Résumé de la décision
La Cour de Cassation, dans son arrêt du 13 février 2001, a rejeté le pourvoi formé par M. Alain X... contre un jugement du tribunal d'instance de Cahors qui avait confirmé sa radiation de la liste électorale de la commune de Saux. M. X... contestait cette décision en arguant qu'il avait un nouveau domicile à Saux, où il vivait de manière permanente pour s'occuper de ses parents malades. Cependant, le tribunal a jugé que son domicile réel était à Villeneuve-sur-Lot, où il payait ses impôts et n'était pas inscrit à titre personnel sur le rôle des contributions de Saux.
Arguments pertinents
1. Pouvoir souverain d'appréciation : La Cour a souligné que le tribunal a exercé son pouvoir souverain d'appréciation des éléments de preuve. Cela signifie qu'il a le droit de déterminer la véracité et la pertinence des éléments présentés par M. X... sans être contraint par des arguments extérieurs.
2. Domicile réel vs domicile occasionnel : Le tribunal a établi que le domicile de M. X... à Saux n'était qu'occasionnel et principalement celui de ses parents, tandis que Villeneuve-sur-Lot constituait son domicile réel. La Cour a affirmé : "cette commune constituait son domicile réel, contrairement à celui de Saux qui n'était 'qu'occasionnel et surtout celui de ses parents exclusivement'".
Interprétations et citations légales
Dans cette décision, plusieurs textes de loi et principes juridiques ont été appliqués :
- Code électoral - Article L. 9 : Cet article stipule que pour être inscrit sur une liste électorale, il faut avoir son domicile réel dans la commune. La Cour a interprété cet article en considérant le domicile réel de M. X... comme étant Villeneuve-sur-Lot, où il était fiscalement domicilié.
- Code civil - Article 102 : Cet article définit le domicile comme le lieu où une personne a son principal établissement. La Cour a appliqué cette définition pour conclure que le domicile de M. X... était à Villeneuve-sur-Lot, car c'est là qu'il payait ses impôts et où il était inscrit.

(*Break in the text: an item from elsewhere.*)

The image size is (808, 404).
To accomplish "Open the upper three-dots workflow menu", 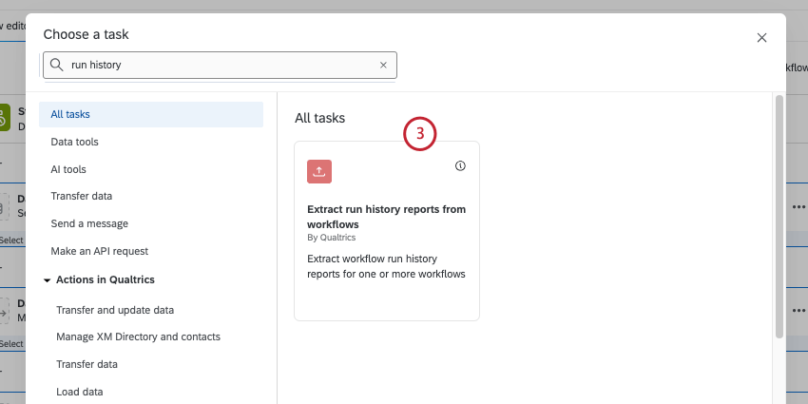I will tap(798, 206).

La décision de la Cour de Cassation illustre l'importance de la notion de domicile dans le droit électoral et la capacité des tribunaux à apprécier les faits et les preuves présentés dans chaque cas. En l'espèce, la Cour a confirmé que le tribunal d'instance avait correctement appliqué les règles relatives à la détermination du domicile électoral.